• _Saved entries_:
§

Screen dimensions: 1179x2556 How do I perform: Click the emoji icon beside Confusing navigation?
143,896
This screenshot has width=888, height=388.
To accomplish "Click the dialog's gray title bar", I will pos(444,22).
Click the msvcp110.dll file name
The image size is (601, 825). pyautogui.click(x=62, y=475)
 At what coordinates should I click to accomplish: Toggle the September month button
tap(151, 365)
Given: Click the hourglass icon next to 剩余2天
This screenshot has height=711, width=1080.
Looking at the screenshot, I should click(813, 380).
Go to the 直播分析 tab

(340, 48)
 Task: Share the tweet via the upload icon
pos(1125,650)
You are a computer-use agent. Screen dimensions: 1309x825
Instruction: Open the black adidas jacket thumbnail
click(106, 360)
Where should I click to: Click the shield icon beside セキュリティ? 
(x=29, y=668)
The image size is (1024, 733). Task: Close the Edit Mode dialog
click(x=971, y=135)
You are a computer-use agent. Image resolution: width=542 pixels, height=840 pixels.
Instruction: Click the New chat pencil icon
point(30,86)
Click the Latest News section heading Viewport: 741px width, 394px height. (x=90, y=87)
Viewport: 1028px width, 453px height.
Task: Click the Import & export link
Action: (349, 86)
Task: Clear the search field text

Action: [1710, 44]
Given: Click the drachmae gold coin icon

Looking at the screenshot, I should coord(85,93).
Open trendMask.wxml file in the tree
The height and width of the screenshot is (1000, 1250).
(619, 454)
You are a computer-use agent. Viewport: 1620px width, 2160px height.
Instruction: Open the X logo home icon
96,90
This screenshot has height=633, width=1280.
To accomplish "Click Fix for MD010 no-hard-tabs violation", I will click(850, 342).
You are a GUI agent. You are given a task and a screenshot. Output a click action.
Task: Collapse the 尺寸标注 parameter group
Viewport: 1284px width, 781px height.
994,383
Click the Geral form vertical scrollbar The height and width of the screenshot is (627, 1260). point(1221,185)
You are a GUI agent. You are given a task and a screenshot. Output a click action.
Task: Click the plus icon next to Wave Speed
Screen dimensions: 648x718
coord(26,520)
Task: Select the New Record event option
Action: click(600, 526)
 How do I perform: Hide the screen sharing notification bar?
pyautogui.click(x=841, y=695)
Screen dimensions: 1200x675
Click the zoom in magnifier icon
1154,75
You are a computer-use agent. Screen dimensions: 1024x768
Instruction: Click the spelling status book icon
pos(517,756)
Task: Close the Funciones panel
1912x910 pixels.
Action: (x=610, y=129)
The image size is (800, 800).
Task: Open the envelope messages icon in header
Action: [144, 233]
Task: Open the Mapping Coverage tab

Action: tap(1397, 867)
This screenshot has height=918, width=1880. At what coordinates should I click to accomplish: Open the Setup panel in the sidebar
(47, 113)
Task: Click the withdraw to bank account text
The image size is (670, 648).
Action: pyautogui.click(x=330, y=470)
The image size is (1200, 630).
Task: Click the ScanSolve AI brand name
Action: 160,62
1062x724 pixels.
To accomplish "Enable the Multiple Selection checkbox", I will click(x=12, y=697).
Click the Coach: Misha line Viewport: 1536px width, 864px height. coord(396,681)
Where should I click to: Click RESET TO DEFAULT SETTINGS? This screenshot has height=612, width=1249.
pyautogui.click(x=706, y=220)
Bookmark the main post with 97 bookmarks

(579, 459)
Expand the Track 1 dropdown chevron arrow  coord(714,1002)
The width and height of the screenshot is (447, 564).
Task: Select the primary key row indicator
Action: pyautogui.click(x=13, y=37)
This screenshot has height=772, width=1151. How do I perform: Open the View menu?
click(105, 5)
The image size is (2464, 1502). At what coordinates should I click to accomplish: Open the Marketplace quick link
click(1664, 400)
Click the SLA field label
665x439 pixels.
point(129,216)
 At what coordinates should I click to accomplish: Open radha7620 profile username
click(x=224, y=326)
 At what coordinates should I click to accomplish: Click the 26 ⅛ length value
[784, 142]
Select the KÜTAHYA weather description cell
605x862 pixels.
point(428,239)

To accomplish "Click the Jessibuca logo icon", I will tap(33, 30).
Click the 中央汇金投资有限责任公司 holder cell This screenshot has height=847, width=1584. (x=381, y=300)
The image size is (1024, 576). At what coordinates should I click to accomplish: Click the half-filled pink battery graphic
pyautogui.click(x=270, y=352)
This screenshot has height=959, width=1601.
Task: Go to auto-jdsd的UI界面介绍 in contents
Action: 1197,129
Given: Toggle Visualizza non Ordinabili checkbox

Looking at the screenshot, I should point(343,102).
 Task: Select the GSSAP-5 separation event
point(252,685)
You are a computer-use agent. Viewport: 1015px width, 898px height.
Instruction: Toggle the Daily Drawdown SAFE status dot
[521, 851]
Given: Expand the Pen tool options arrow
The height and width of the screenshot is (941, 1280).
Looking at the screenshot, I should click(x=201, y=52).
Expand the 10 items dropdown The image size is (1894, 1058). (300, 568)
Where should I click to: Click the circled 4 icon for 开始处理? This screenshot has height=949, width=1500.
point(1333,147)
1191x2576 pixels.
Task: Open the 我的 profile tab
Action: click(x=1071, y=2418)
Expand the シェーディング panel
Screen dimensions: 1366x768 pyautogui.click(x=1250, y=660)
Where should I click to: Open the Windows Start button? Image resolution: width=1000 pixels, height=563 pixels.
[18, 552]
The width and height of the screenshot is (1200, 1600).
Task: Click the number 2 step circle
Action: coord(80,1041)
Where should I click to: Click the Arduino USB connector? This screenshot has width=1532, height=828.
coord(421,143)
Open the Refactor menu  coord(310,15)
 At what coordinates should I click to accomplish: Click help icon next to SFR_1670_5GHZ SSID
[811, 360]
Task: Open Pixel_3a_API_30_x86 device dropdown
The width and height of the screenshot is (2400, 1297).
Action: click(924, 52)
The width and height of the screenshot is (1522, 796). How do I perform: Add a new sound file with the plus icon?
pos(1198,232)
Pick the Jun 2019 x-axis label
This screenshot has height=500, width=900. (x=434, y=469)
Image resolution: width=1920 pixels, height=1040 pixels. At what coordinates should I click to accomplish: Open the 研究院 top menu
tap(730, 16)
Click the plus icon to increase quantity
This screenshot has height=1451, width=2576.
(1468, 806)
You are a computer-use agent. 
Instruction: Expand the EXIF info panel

§

• _The task_:
Turn every line of the records above into a Markdown table with two columns, "Row" for the row number and "Line" for the line's text, leaving out blank lines.

• _Answer below_:
| Row | Line |
|---|---|
| 1 | Screen dimensions: 1179x2556 How do I perform: Click the emoji icon beside Confusing navigation? |
| 2 | 143,896 |
| 3 | This screenshot has width=888, height=388. |
| 4 | To accomplish "Click the dialog's gray title bar", I will pos(444,22). |
| 5 | Click the msvcp110.dll file name |
| 6 | The image size is (601, 825). pyautogui.click(x=62, y=475) |
| 7 |  At what coordinates should I click to accomplish: Toggle the September month button |
| 8 | tap(151, 365) |
| 9 | Given: Click the hourglass icon next to 剩余2天 |
| 10 | This screenshot has height=711, width=1080. |
| 11 | Looking at the screenshot, I should click(813, 380). |
| 12 | Go to the 直播分析 tab |
| 13 | (340, 48) |
| 14 |  Task: Share the tweet via the upload icon |
| 15 | pos(1125,650) |
| 16 | You are a computer-use agent. Screen dimensions: 1309x825 |
| 17 | Instruction: Open the black adidas jacket thumbnail |
| 18 | click(106, 360) |
| 19 | Where should I click to: Click the shield icon beside セキュリティ?  |
| 20 | (x=29, y=668) |
| 21 | The image size is (1024, 733). Task: Close the Edit Mode dialog |
| 22 | click(x=971, y=135) |
| 23 | You are a computer-use agent. Image resolution: width=542 pixels, height=840 pixels. |
| 24 | Instruction: Click the New chat pencil icon |
| 25 | point(30,86) |
| 26 | Click the Latest News section heading Viewport: 741px width, 394px height. (x=90, y=87) |
| 27 | Viewport: 1028px width, 453px height. |
| 28 | Task: Click the Import & export link |
| 29 | Action: (349, 86) |
| 30 | Task: Clear the search field text |
| 31 | Action: [1710, 44] |
| 32 | Given: Click the drachmae gold coin icon |
| 33 | Looking at the screenshot, I should coord(85,93). |
| 34 | Open trendMask.wxml file in the tree |
| 35 | The height and width of the screenshot is (1000, 1250). |
| 36 | (619, 454) |
| 37 | You are a computer-use agent. Viewport: 1620px width, 2160px height. |
| 38 | Instruction: Open the X logo home icon |
| 39 | 96,90 |
| 40 | This screenshot has height=633, width=1280. |
| 41 | To accomplish "Click Fix for MD010 no-hard-tabs violation", I will click(850, 342). |
| 42 | You are a GUI agent. You are given a task and a screenshot. Output a click action. |
| 43 | Task: Collapse the 尺寸标注 parameter group |
| 44 | Viewport: 1284px width, 781px height. |
| 45 | 994,383 |
| 46 | Click the Geral form vertical scrollbar The height and width of the screenshot is (627, 1260). point(1221,185) |
| 47 | You are a GUI agent. You are given a task and a screenshot. Output a click action. |
| 48 | Task: Click the plus icon next to Wave Speed |
| 49 | Screen dimensions: 648x718 |
| 50 | coord(26,520) |
| 51 | Task: Select the New Record event option |
| 52 | Action: click(600, 526) |
| 53 |  How do I perform: Hide the screen sharing notification bar? |
| 54 | pyautogui.click(x=841, y=695) |
| 55 | Screen dimensions: 1200x675 |
| 56 | Click the zoom in magnifier icon |
| 57 | 1154,75 |
| 58 | You are a computer-use agent. Screen dimensions: 1024x768 |
| 59 | Instruction: Click the spelling status book icon |
| 60 | pos(517,756) |
| 61 | Task: Close the Funciones panel |
| 62 | 1912x910 pixels. |
| 63 | Action: (x=610, y=129) |
| 64 | The image size is (800, 800). |
| 65 | Task: Open the envelope messages icon in header |
| 66 | Action: [144, 233] |
| 67 | Task: Open the Mapping Coverage tab |
| 68 | Action: tap(1397, 867) |
| 69 | This screenshot has height=918, width=1880. At what coordinates should I click to accomplish: Open the Setup panel in the sidebar |
| 70 | (47, 113) |
| 71 | Task: Click the withdraw to bank account text |
| 72 | The image size is (670, 648). |
| 73 | Action: pyautogui.click(x=330, y=470) |
| 74 | The image size is (1200, 630). |
| 75 | Task: Click the ScanSolve AI brand name |
| 76 | Action: 160,62 |
| 77 | 1062x724 pixels. |
| 78 | To accomplish "Enable the Multiple Selection checkbox", I will click(x=12, y=697). |
| 79 | Click the Coach: Misha line Viewport: 1536px width, 864px height. coord(396,681) |
| 80 | Where should I click to: Click RESET TO DEFAULT SETTINGS? This screenshot has height=612, width=1249. |
| 81 | pyautogui.click(x=706, y=220) |
| 82 | Bookmark the main post with 97 bookmarks |
| 83 | (579, 459) |
| 84 | Expand the Track 1 dropdown chevron arrow  coord(714,1002) |
| 85 | The width and height of the screenshot is (447, 564). |
| 86 | Task: Select the primary key row indicator |
| 87 | Action: pyautogui.click(x=13, y=37) |
| 88 | This screenshot has height=772, width=1151. How do I perform: Open the View menu? |
| 89 | click(105, 5) |
| 90 | The image size is (2464, 1502). At what coordinates should I click to accomplish: Open the Marketplace quick link |
| 91 | click(1664, 400) |
| 92 | Click the SLA field label |
| 93 | 665x439 pixels. |
| 94 | point(129,216) |
| 95 |  At what coordinates should I click to accomplish: Open radha7620 profile username |
| 96 | click(x=224, y=326) |
| 97 |  At what coordinates should I click to accomplish: Click the 26 ⅛ length value |
| 98 | [784, 142] |
| 99 | Select the KÜTAHYA weather description cell |
| 100 | 605x862 pixels. |
| 101 | point(428,239) |
| 102 | To accomplish "Click the Jessibuca logo icon", I will tap(33, 30). |
| 103 | Click the 中央汇金投资有限责任公司 holder cell This screenshot has height=847, width=1584. (x=381, y=300) |
| 104 | The image size is (1024, 576). At what coordinates should I click to accomplish: Click the half-filled pink battery graphic |
| 105 | pyautogui.click(x=270, y=352) |
| 106 | This screenshot has height=959, width=1601. |
| 107 | Task: Go to auto-jdsd的UI界面介绍 in contents |
| 108 | Action: 1197,129 |
| 109 | Given: Toggle Visualizza non Ordinabili checkbox |
| 110 | Looking at the screenshot, I should point(343,102). |
| 111 |  Task: Select the GSSAP-5 separation event |
| 112 | point(252,685) |
| 113 | You are a computer-use agent. Viewport: 1015px width, 898px height. |
| 114 | Instruction: Toggle the Daily Drawdown SAFE status dot |
| 115 | [521, 851] |
| 116 | Given: Expand the Pen tool options arrow |
| 117 | The height and width of the screenshot is (941, 1280). |
| 118 | Looking at the screenshot, I should click(x=201, y=52). |
| 119 | Expand the 10 items dropdown The image size is (1894, 1058). (300, 568) |
| 120 | Where should I click to: Click the circled 4 icon for 开始处理? This screenshot has height=949, width=1500. |
| 121 | point(1333,147) |
| 122 | 1191x2576 pixels. |
| 123 | Task: Open the 我的 profile tab |
| 124 | Action: click(x=1071, y=2418) |
| 125 | Expand the シェーディング panel |
| 126 | Screen dimensions: 1366x768 pyautogui.click(x=1250, y=660) |
| 127 | Where should I click to: Open the Windows Start button? Image resolution: width=1000 pixels, height=563 pixels. |
| 128 | [18, 552] |
| 129 | The width and height of the screenshot is (1200, 1600). |
| 130 | Task: Click the number 2 step circle |
| 131 | Action: coord(80,1041) |
| 132 | Where should I click to: Click the Arduino USB connector? This screenshot has width=1532, height=828. |
| 133 | coord(421,143) |
| 134 | Open the Refactor menu  coord(310,15) |
| 135 |  At what coordinates should I click to accomplish: Click help icon next to SFR_1670_5GHZ SSID |
| 136 | [811, 360] |
| 137 | Task: Open Pixel_3a_API_30_x86 device dropdown |
| 138 | The width and height of the screenshot is (2400, 1297). |
| 139 | Action: click(924, 52) |
| 140 | The width and height of the screenshot is (1522, 796). How do I perform: Add a new sound file with the plus icon? |
| 141 | pos(1198,232) |
| 142 | Pick the Jun 2019 x-axis label |
| 143 | This screenshot has height=500, width=900. (x=434, y=469) |
| 144 | Image resolution: width=1920 pixels, height=1040 pixels. At what coordinates should I click to accomplish: Open the 研究院 top menu |
| 145 | tap(730, 16) |
| 146 | Click the plus icon to increase quantity |
| 147 | This screenshot has height=1451, width=2576. |
| 148 | (1468, 806) |
| 149 | You are a computer-use agent.  |
| 150 | Instruction: Expand the EXIF info panel |